ARRAMPICATA SUL GHIACCIO: STORIA E FUTURO

La prima gara documentata di arrampicata su ghiaccio si tenne sul ghiacciaio della Brenva a Courmayeur, in Italia, nel 1912, segnando l’inizio ufficiale di questo sport.

Ma fu solo 60 anni dopo che questo sport iniziò a catturare l’attenzione dei migliori alpinisti, con la nascita della piccozza a manico curvo, ideata da Hamis MacInees. Allo stesso tempo ci furono notevoli progressi anche nella progettazione dei ramponi da ghiaccio, consentendo agli scalatori di salire in modo più rapido ed efficace.

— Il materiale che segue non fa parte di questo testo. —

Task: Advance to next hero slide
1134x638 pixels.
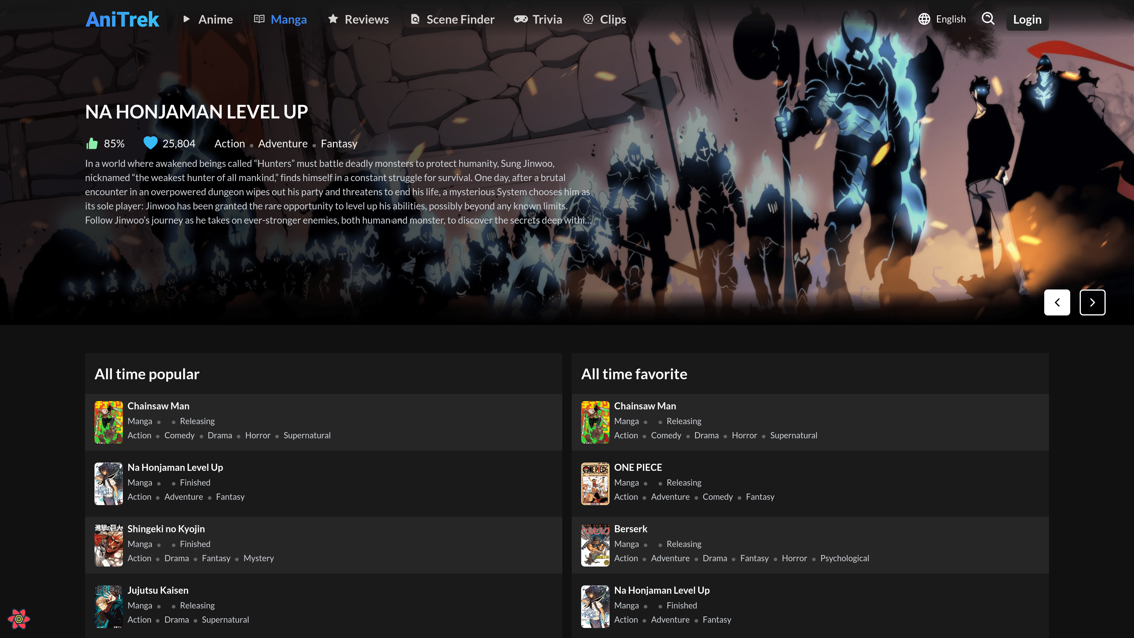Action: coord(1092,302)
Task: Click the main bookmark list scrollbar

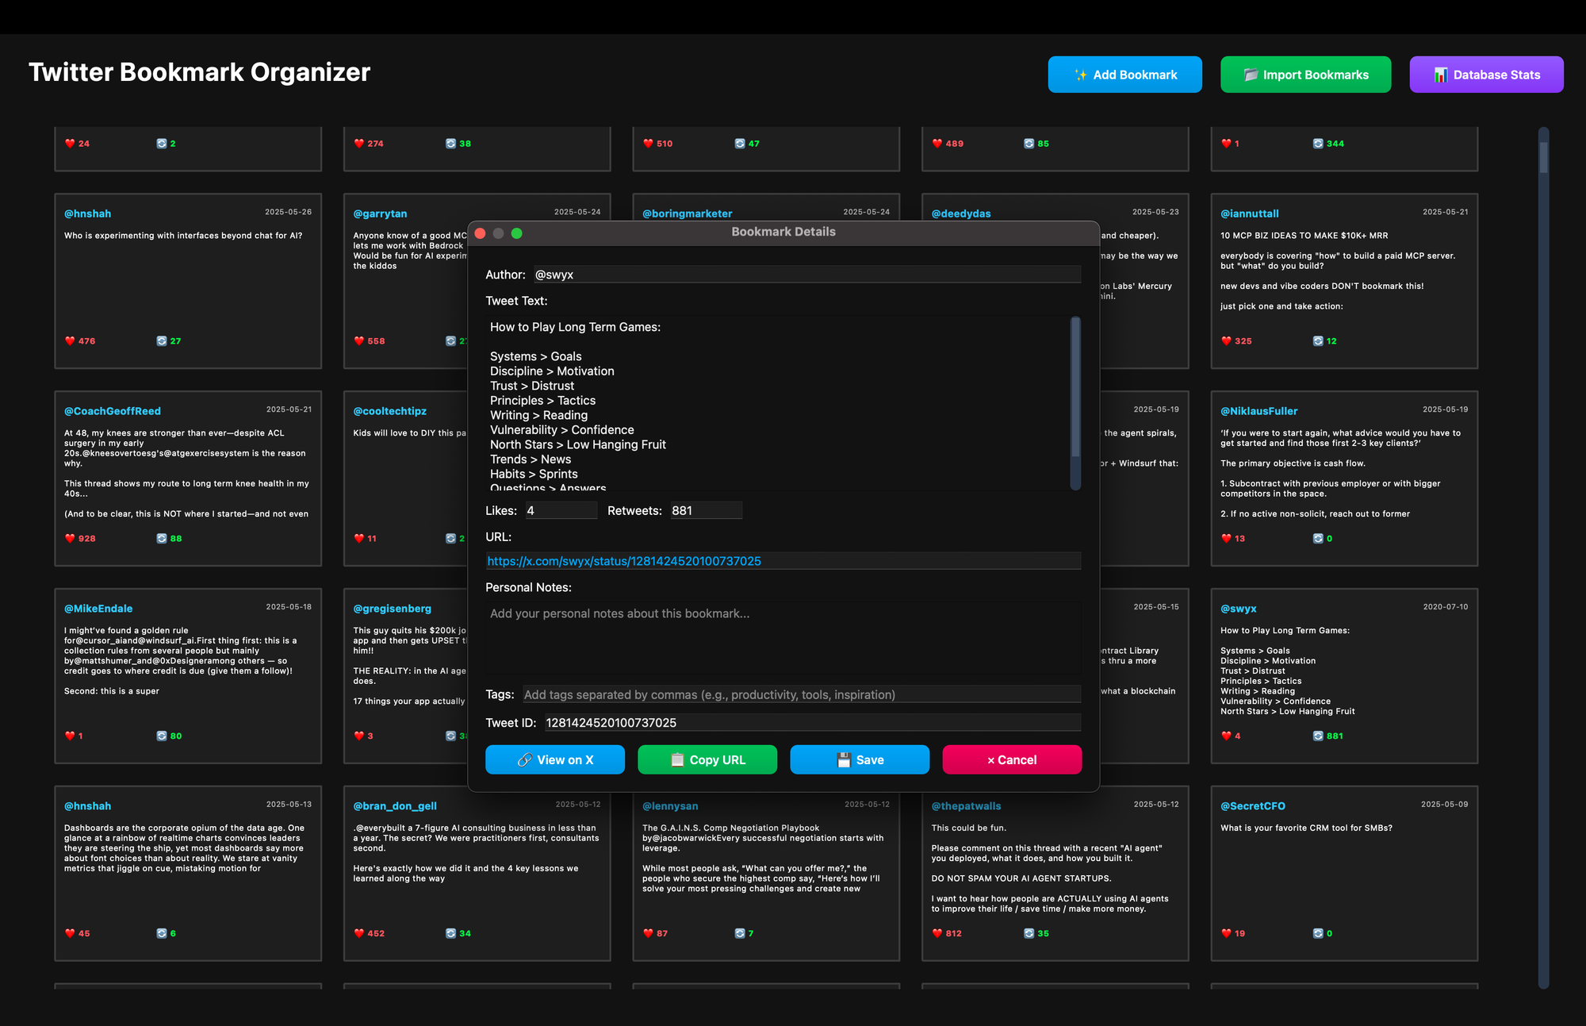Action: [1543, 157]
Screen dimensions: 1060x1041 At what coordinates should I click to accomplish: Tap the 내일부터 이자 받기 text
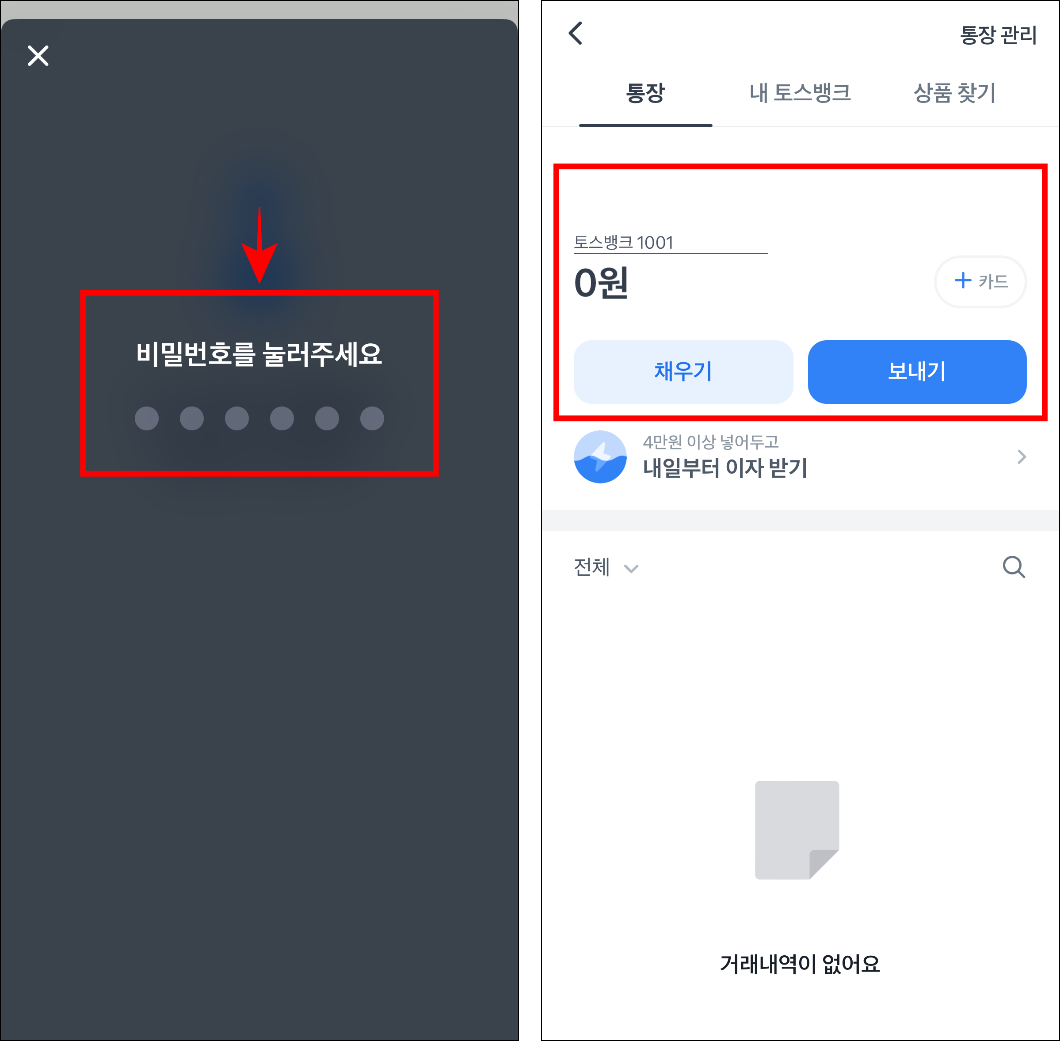click(725, 467)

Prima del brevetto dei ramponi con le punte frontali, gli scalatori dovevano con molta fatica scavare dei veri e propri gradini nel ghiaccio. I primi ramponi con le punte frontali furono progettati da Grivel nel 1932.

La nuova tecnica frontale di salita su ghiaccio, battezzata “piolet traction“, si basa invece sull’uso di due piccozze e di ramponi con punte frontali. Gli alpinisti iniziano così ad affrontare la parete con la “faccia a monte”: salgono piantando nel ghiaccio alternativamente le  piccozze e le punte frontali dei ramponi, senza più spendere tempo ed energie per scavare infiniti scalini.

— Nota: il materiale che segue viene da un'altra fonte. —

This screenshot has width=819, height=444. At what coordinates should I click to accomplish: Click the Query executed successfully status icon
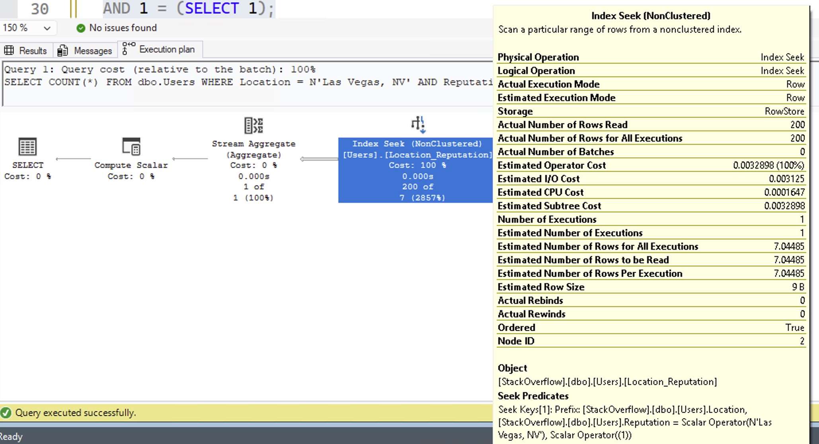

Un altro punto di svolta fu determinato dallo sviluppo delle viti da ghiaccio tubolari, che potevano essere installate a mano.

Ora, la popolarità dell’arrampicata su ghiaccio è in continua crescita ma il suo futuro è incerto. Gli inverni sempre più caldi e i ghiacciai in continuo scioglimento rendono le montagne sempre più pericolose ogni anno che passa.

La scarsezza di cascate di ghiaccio e la popolarità in costante aumento di questa disciplina sono in costante collisione.